What if a candidate chose to ignore small states like Delaware and purposefully catered to other regions like the South or the West? Under the compact, Delaware would have to award its own electors to such a candidate if he or she wins the national popular vote, even after ignoring the interests of Delaware.
Why should Texas and California voters get to boss Delaware around like that? No one would dream of allowing it in any other statewide election.
The answer, of course, is that National Popular Vote supporters are desperate. They want to eliminate the Electoral College, but they know they cannot meet the supermajority requirements in the Article V constitutional amendment process.
They hope to get their way—albeit, indirectly at first. In honest moments, they also concede their real goal: They believe that a formal amendment eliminating the Electoral College would be the logical consequence of the compact.
“We’re just trying to get past the initial inertia,” John Koza, the founder of National Popular Vote, told a reporter in 2008.
How far the country has fallen. In 1787, Delaware never would have considered such a meek submission to the preferences of large state voters.

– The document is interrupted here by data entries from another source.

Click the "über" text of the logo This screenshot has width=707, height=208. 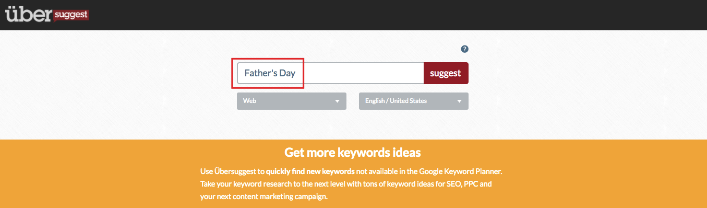click(28, 14)
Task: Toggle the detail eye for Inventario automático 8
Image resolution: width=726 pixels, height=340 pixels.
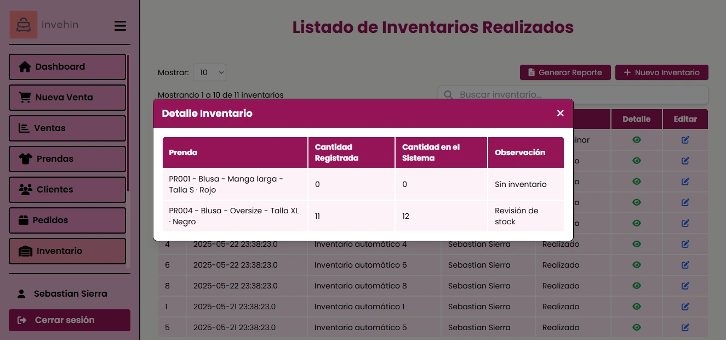Action: (x=637, y=285)
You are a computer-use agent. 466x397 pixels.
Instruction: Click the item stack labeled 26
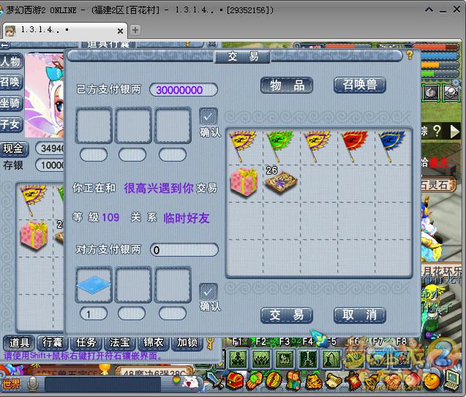(x=281, y=182)
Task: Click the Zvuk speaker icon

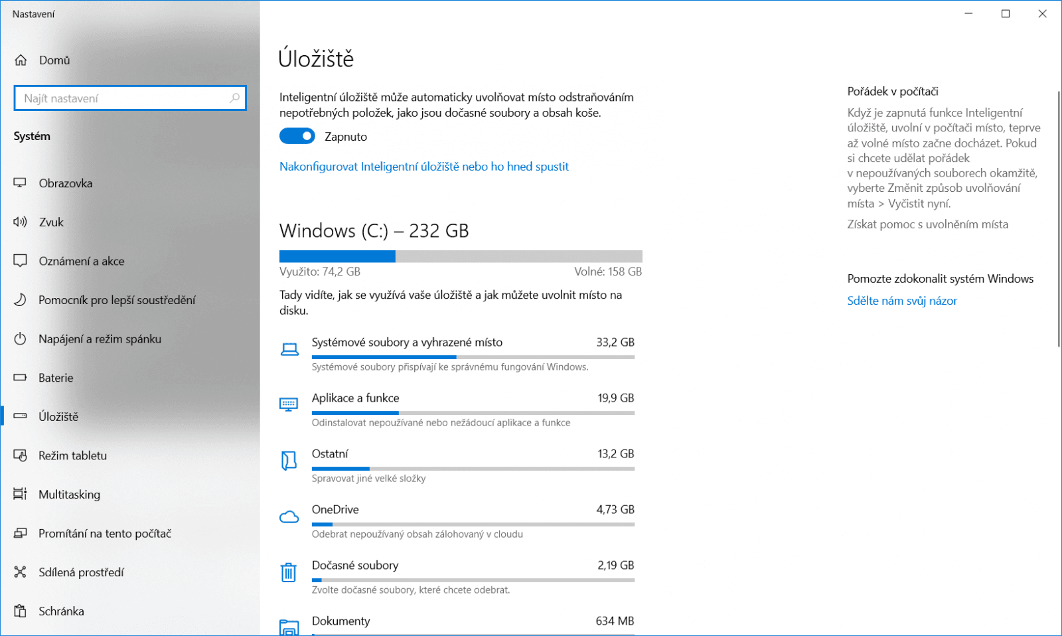Action: coord(20,222)
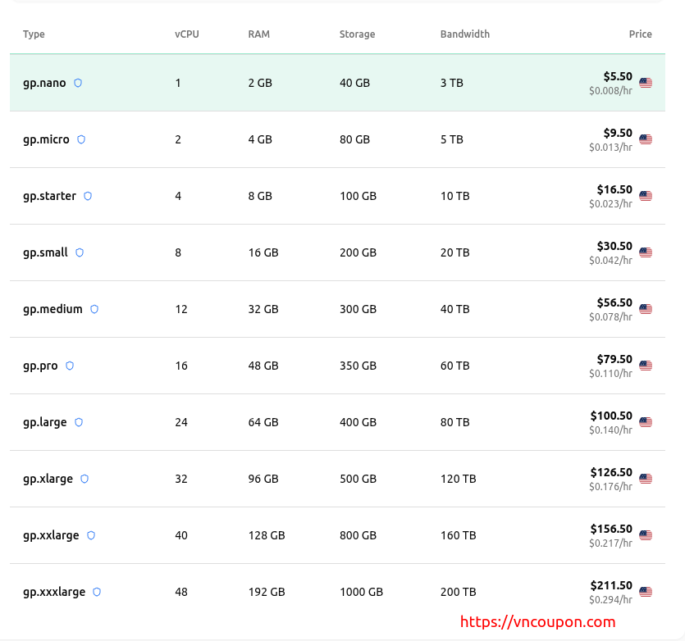This screenshot has width=685, height=641.
Task: Click the US flag on gp.pro row
Action: pos(646,366)
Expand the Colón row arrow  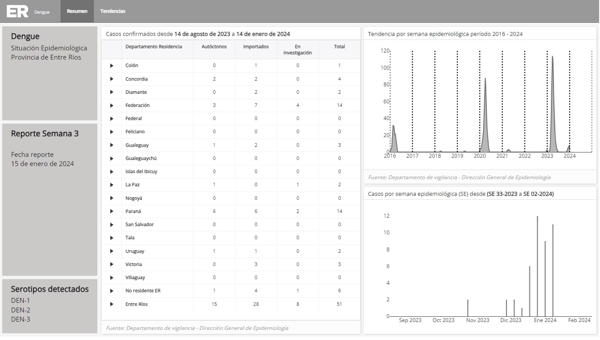point(111,66)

“I do not, gentlemen, trust you,” Delaware Delegate Gunning Bedford memorably blasted at the large-state delegates during the Constitutional Convention. “If you possess the power, the abuse of it could not be checked; and what then would prevent you from exercising it to our destruction?”
He’d surely be puzzled to find that Delaware legislators today have turned that principle on its head: They now meekly follow and trust, hoping that “As California goes, so goes Delaware” will work out well.